Reading Time: 8 minutes

Whether you are nostalgic for the games of yesteryear or you’re simply dying to discover gaming’s rich history, all you ultimately need to get stuck in is a bunch of emulators and a stack of gaming ROMs. 

In the past, however, this has also entailed finding and downloading the BIOSes of various machines and a fair bit of configuration. Fortunately, with the software platform Lakka installed on your Raspberry Pi 4, the path to gaming glory is much smoother these days.

Lakka allows you to emulate arcade games as well as titles originally released on a host of 8-bit, 16-bit, and even 32- and 64-bit systems. 

Lakka is a Linux operating system based on RetroArch. Lakka is designed to run games, and it turns a Raspberry Pi into a powerful games system.

You can hook up a gamepad and even make use of wireless controllers (there’s more about those at magpi.cc/HpPSSV). It has an interface that will be very familiar to anyone who has used modern games consoles and because it is open-source, it is constantly being improved.

You can run Lakka on any Raspberry Pi, although Raspberry Pi 4 enables smoother emulation of more recent consoles.

Some features help you organise your growing gaming collection and take screenshots of the in-game action. For now, though, we’re looking solely at getting you up and running with a classic homebrew video game.

Warning: it is illegal to download copyrighted game ROMs from the internet. Please respect the original maker and seek a legal source for retro gaming instead. We use homebrew ROMs made by modern makers for classic systems. 

Get SD Card Formatter

We’re going to install Lakka RPI4 to a blank microSD card using the OS installer NOOBS (magpi.cc/noobs). 

In this tutorial, we’re using a Windows PC to format a microSD card and copy the NOOBS files to the card (the process is identical for Mac computers). We will then use the NOOBS card with our Raspberry Pi 4 and set up Lakka. From then on, our Raspberry Pi 4 will boot straight to Lakka and let us run games.

First, download SD Formatter on a computer from magpi.cc/sdcardformatter.
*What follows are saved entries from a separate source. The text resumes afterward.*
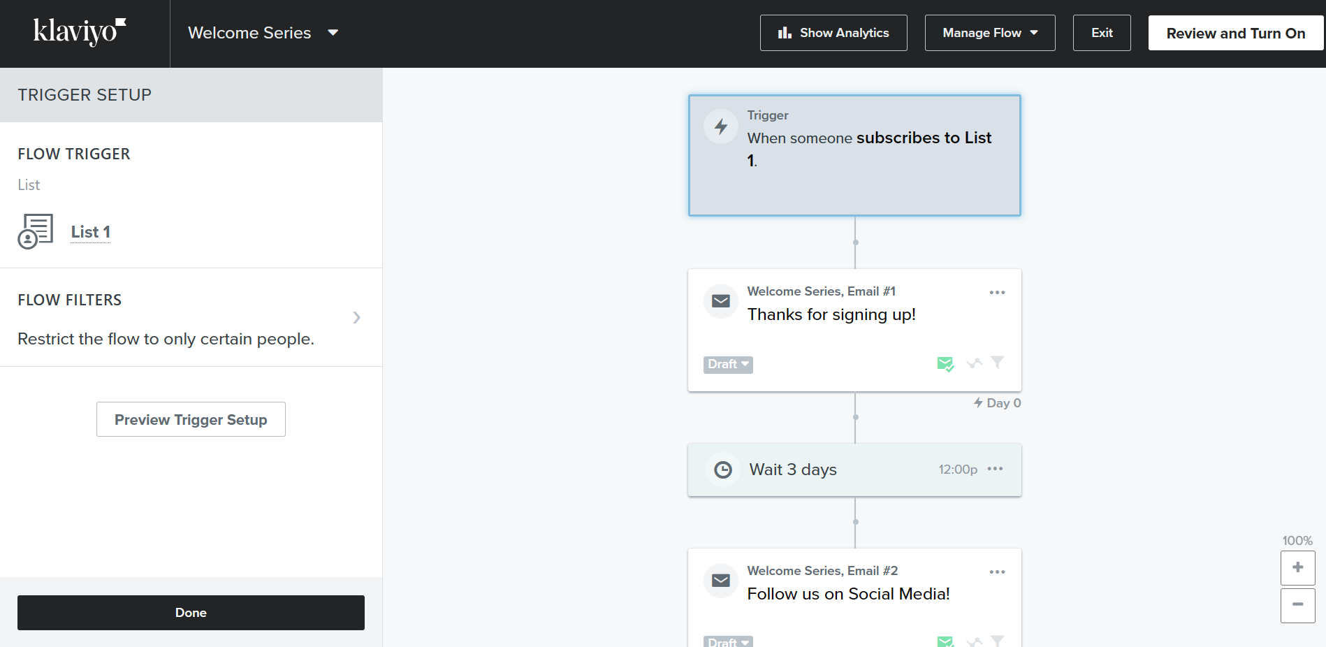Screen dimensions: 1326x647
Task: Zoom out with the minus button
Action: click(1298, 605)
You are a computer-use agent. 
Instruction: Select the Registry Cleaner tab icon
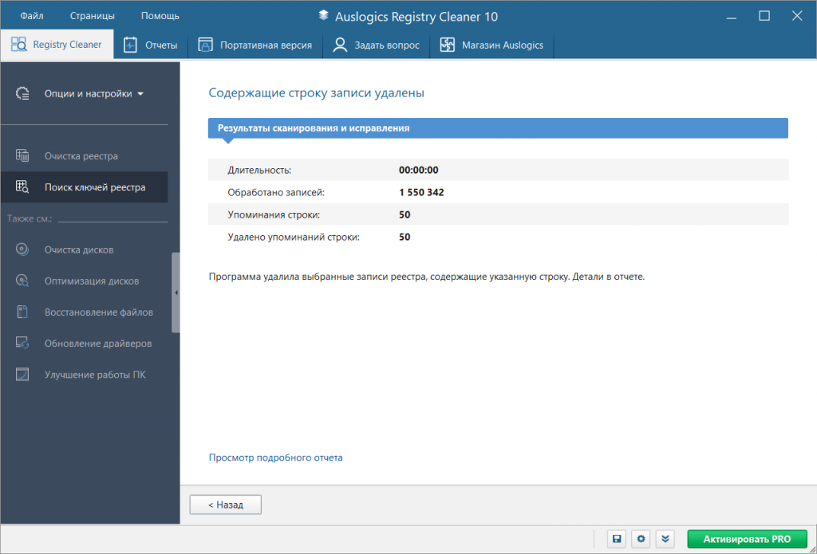18,45
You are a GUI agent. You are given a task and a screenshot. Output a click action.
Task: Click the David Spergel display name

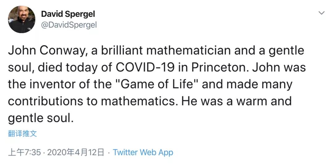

Click ‘For Windows’ or ‘For Mac’ depending on your machine.

Format the card

We’re now going to format the microSD card that you will use to boot Lakka on a Raspberry Pi. Note that this completely wipes the card, so make sure it contains nothing you need.

Insert the microSD card into your Windows or Mac computer. You will need to use either a USB SD card adapter or microSD card to SD card adapter.

Close any alert windows that appear, and open the SD Card Formatter app. Accept the terms and conditions and launch the program. On a Windows PC, click Yes to ‘Do you want to allow this app to make changes to your device’ (you won’t see this on a Mac; the approval comes later).

The card should be assigned a letter under Select Card. It is ‘D’ on our system. Check the Capacity and other details to ensure you have the correct card. Now click Format and Yes. On a Mac, you’ll be asked to enter your Admin password. 

Download NOOBS

Now visit magpi.cc/downloads and click the NOOBS icon. Select ‘Download ZIP’ next to NOOBS. 

The latest version of the NOOBS zip file (currently NOOBS_v3_2_1.zip) will be saved to your Downloads folder.

Extract the files from the NOOBS zip file (right-click and choose Extract All and Extract). Now open the extracted NOOBS folder (it’s important to ensure you are using the extracted files and not looking at the files inside the zip file. Make sure you have opened the NOOBS_v3_2_1 folder and not the NOOBS_v3_2_1.zip file.

You should see three folders – defaults, os, and overlays – followed by many files beginning with ‘bcm2708…’. It is these folders or files you need to copy to the microSD card.

Select all of the files inside the NOOBS folder and copy them to the microSD card. When the files have copied, eject and remove the microSD card from your PC or Mac.

Boot to NOOBS

Now set up your Raspberry Pi 4. You’ll need to connect a USB keyboard and HDMI display for the installation process (you can remove the keyboard later and use just a game controller). 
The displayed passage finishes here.